He was born on July 19, 1753 in Upper Marlborough, Maryland, United States, the seventh child of William and Sarah (Lee) Potts. His father had emigrated from Barbados and settled in Maryland about 1740; when he returned to Barbados in 1757 he took with him his Maryland wife - the daughter of Philip Lee - and his numerous children. After his death in 1761 the surviving children returned to Maryland.
Education
He received the requisite legal preparatory education in Annapolis and entered the office of Judge Samuel Chase with whom he read law.
Career
His first public service was in 1776 as a member of the County Committee of Observation. He also served as an aide to Brig. -Gen. Thomas Johnson, the commander of the Maryland militia which went to the relief of General Washington during the gloomy winter of that year. On May 20, 1777, he became clerk of the Frederick county court, an office which he held until the winter of 1778. During the remainder of his life, when he was not in public office, he devoted himself to his profession.

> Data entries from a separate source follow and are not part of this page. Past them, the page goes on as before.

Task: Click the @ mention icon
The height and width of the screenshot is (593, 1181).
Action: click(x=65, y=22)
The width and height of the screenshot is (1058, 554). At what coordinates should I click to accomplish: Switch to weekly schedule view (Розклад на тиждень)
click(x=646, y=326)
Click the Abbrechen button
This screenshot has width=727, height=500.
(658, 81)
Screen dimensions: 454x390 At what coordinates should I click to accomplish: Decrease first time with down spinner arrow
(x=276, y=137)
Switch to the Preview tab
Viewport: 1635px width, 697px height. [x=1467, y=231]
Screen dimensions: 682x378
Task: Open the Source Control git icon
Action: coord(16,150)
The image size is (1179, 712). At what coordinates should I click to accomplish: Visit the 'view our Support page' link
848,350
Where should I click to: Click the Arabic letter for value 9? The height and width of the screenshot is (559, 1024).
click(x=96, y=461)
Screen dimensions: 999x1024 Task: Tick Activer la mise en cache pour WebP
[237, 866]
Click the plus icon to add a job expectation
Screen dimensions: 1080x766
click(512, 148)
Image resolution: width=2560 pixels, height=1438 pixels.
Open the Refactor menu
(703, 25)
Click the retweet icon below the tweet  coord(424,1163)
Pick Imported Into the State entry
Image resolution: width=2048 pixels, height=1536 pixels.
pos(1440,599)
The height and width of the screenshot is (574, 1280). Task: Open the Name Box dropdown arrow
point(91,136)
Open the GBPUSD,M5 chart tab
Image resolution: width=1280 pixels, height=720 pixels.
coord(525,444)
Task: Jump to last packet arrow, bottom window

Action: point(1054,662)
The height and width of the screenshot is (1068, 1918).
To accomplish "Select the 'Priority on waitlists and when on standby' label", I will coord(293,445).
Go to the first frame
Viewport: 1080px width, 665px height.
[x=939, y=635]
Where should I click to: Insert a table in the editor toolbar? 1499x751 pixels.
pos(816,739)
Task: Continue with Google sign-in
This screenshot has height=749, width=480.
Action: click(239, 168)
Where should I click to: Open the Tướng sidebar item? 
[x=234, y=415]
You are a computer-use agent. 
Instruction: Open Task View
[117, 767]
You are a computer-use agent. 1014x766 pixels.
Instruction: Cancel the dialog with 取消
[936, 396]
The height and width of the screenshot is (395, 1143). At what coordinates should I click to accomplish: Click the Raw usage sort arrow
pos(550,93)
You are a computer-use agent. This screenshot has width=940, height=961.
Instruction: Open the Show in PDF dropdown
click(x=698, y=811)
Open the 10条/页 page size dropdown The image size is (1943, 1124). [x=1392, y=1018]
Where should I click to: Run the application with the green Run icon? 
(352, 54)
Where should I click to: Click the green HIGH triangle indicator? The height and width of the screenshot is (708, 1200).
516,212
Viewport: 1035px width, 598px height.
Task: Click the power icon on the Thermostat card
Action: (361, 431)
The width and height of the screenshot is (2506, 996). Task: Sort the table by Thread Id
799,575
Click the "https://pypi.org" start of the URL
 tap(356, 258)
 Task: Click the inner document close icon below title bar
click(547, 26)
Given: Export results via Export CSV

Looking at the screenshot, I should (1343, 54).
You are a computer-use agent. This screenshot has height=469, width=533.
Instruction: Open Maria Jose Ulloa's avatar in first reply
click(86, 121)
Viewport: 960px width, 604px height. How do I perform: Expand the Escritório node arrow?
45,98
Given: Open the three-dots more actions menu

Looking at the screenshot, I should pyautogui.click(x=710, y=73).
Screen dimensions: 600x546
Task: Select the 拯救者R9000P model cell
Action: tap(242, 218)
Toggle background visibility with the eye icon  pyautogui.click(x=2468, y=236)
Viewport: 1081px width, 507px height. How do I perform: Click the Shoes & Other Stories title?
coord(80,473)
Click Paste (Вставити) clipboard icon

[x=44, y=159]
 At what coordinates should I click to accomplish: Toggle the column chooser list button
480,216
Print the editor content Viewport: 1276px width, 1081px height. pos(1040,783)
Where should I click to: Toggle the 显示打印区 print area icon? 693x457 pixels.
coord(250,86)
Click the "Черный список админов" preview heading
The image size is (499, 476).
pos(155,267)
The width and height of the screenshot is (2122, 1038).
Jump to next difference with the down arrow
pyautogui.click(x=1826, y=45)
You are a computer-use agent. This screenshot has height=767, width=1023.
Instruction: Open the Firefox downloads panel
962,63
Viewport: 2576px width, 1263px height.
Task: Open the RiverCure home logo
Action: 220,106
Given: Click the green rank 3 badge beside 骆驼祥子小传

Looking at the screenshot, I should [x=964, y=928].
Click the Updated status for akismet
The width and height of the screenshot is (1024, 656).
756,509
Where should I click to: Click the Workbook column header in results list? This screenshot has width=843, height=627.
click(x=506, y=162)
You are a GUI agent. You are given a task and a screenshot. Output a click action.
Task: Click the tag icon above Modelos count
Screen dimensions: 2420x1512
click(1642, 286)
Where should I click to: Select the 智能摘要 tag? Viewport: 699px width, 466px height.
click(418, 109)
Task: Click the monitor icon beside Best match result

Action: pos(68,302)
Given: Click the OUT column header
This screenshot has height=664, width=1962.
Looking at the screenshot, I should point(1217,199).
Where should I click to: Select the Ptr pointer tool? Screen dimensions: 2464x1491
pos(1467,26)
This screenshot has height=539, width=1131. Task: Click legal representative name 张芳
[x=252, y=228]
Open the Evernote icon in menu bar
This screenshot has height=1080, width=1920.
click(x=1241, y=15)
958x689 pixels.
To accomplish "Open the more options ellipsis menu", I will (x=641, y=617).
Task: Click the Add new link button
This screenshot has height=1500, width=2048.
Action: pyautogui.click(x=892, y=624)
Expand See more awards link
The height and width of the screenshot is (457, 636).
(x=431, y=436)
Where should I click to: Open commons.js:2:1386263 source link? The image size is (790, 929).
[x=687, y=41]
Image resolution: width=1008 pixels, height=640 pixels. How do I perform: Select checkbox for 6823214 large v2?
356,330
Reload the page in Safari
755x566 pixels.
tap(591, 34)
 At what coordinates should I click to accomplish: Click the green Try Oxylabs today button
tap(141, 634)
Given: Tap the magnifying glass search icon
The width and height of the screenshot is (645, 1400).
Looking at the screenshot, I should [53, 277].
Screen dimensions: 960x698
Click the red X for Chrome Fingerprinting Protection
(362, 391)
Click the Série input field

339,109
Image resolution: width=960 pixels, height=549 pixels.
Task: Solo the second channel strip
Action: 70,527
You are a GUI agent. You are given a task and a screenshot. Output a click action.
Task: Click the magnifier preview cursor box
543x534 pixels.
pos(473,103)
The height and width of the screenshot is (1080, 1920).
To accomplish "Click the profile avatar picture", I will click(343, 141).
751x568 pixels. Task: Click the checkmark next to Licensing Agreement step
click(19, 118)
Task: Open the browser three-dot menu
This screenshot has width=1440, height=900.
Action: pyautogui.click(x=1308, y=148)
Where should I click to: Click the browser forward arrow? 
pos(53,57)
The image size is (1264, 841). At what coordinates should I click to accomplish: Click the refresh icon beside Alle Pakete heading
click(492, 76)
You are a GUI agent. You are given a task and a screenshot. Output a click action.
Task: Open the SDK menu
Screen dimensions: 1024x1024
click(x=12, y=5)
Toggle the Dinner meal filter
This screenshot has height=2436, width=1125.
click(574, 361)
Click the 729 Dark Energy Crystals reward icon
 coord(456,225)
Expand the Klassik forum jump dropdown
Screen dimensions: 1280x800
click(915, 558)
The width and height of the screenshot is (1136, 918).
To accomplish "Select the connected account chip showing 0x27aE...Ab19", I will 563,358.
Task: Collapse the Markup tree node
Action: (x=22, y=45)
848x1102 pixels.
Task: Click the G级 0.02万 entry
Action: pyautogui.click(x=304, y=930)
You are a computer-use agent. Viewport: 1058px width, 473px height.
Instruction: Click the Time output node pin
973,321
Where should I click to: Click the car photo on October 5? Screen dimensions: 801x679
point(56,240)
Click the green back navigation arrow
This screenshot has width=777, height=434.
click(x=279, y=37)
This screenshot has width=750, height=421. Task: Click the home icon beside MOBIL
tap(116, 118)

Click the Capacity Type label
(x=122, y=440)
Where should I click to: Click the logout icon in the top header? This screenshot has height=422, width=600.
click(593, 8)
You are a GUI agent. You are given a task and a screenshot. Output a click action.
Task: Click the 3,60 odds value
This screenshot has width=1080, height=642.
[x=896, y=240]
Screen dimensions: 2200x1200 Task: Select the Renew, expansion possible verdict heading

For two terms (1779-80; 1787 - 88) he served as a member of the Maryland House of Delegates; between these two terms he was sent on June 12, 1781, as a delegate to the Continental Congress where he remained until 1782. Two years later, on November 1, he was appointed by Luther Martin, then attorney-general of Maryland, state's attorney for Frederick, Montgomery, and Washington counties. He declined a nomination to the state Senate in the winter of 1787.
Potts received from President Washington a commission, dated September 26, 1789, appointing him United States attorney for the Maryland district. This office he held until he was appointed in January 1791 chief judge of the fifth judicial district, a jurisdiction embracing the three counties he had previously served as prosecuting attorney.
When Charles Carroll of Carrollton vacated his seat in the United States Senate, Potts was elected to fill the vacancy (December 6, 1792). He took his seat the following month and resigned in October 1796. Edmund Randolph wrote to him on July 24, 1794, to convey the wish of President Washington that he accept, in the event of his resignation from the Senate, an appointment as one of the commissioners for the federal city. Potts declined this offer but accepted a reappointment as chief judge of the fifth judicial circuit (October 15, 1796). He held this office until October 10, 1801, when he was named an associate judge of the court of appeals of Maryland. This last encumbency he held until the judiciary was revised in 1804, when he resumed the practice of law.
He died at his home in Frederick in his fifty-sixth year.
Achievements
Connections
Potts was married twice: on April 15, 1779, to Elizabeth Hughes of Hagerstown, by whom he had nine children, and on December 19, 1799, to Eleanor Murdoch of Frederick, by whom he had four children.